*Your goal*. Going line by line through the records below, write out everything starting with the line containing "Go to next photo with arrow chevron" and going on through the line containing "Where should I", exactly and inclusively. Pictures do not go in.

*Dataset content*.
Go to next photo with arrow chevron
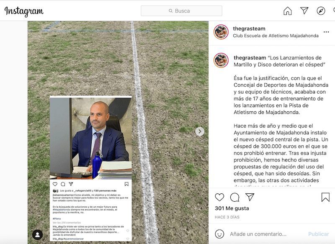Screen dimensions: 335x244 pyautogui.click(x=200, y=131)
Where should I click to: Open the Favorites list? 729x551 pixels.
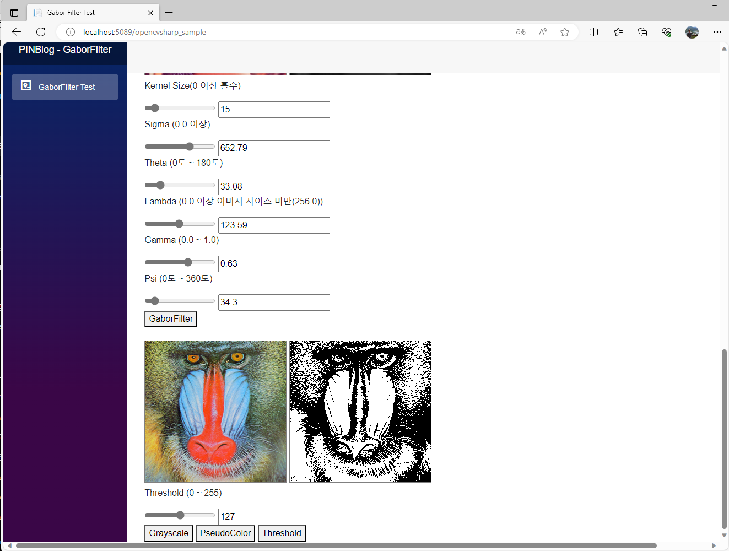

...

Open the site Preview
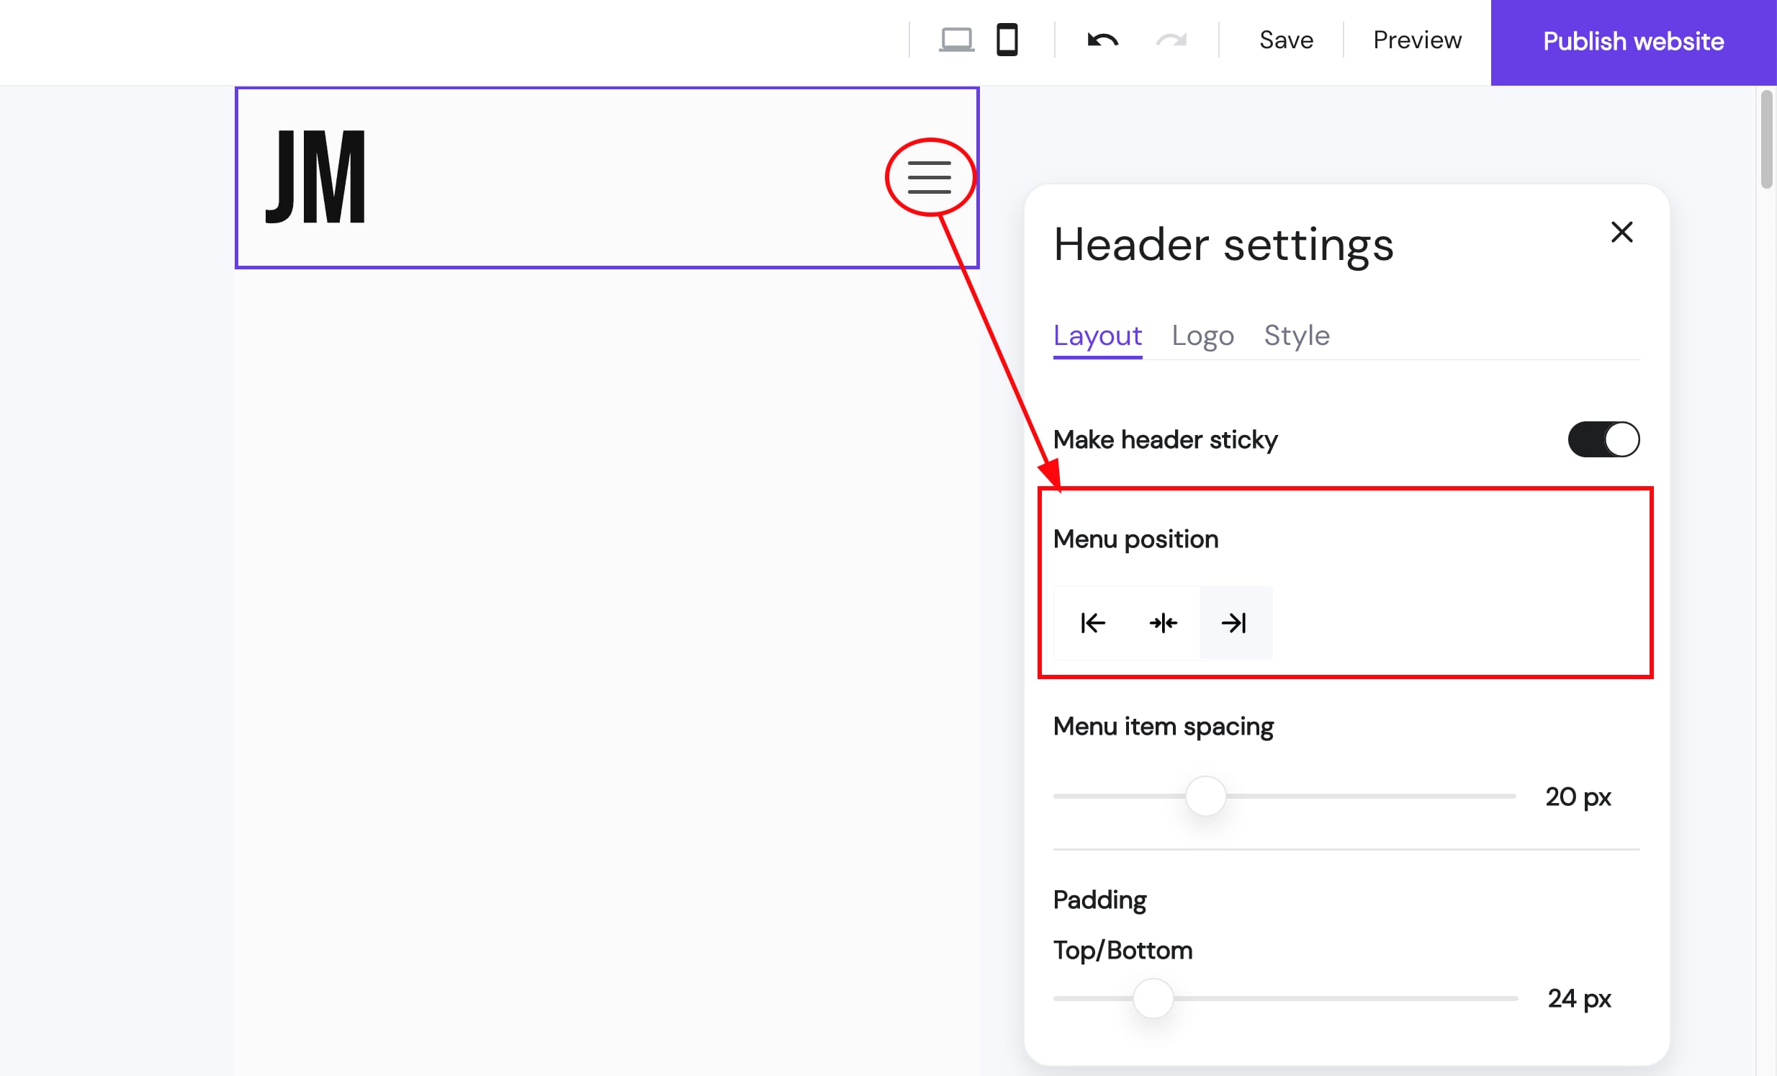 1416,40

---

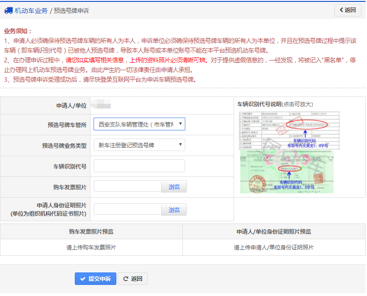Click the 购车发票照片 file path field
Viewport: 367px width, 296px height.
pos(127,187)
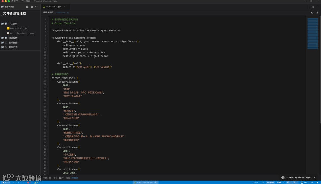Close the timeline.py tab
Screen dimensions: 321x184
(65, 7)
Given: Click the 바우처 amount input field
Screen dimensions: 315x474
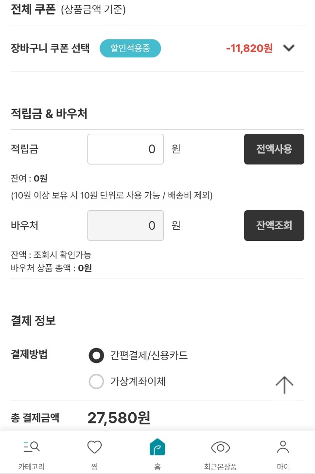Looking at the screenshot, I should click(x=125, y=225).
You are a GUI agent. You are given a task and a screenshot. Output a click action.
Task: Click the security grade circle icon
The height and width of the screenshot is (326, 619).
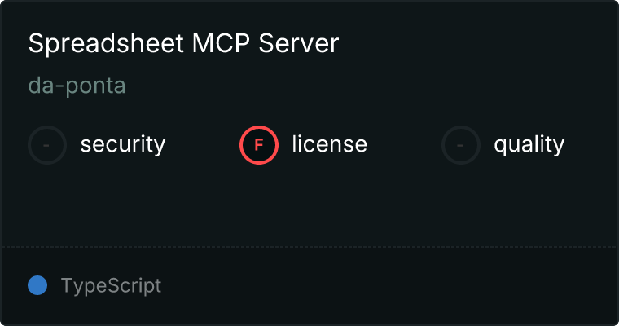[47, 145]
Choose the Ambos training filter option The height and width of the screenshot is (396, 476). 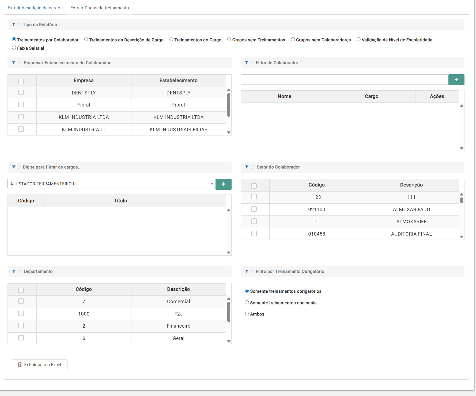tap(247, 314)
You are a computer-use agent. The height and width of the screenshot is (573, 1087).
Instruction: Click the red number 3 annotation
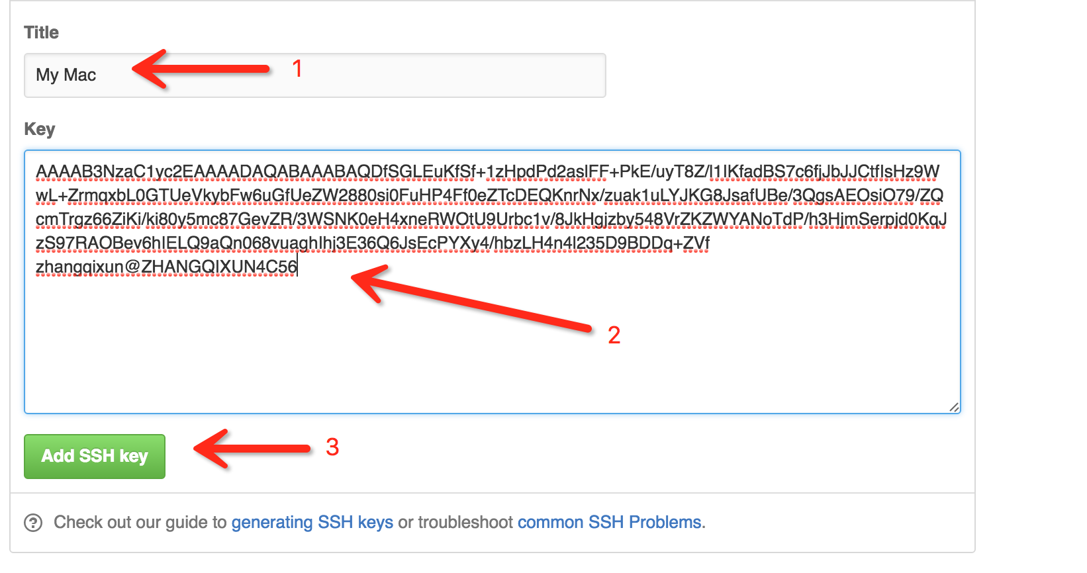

*Finished exercise*.
Go to next photo with arrow chevron
Screen dimensions: 335x244 pyautogui.click(x=200, y=131)
Where should I click to: Open the Favorites list? 729x551 pixels.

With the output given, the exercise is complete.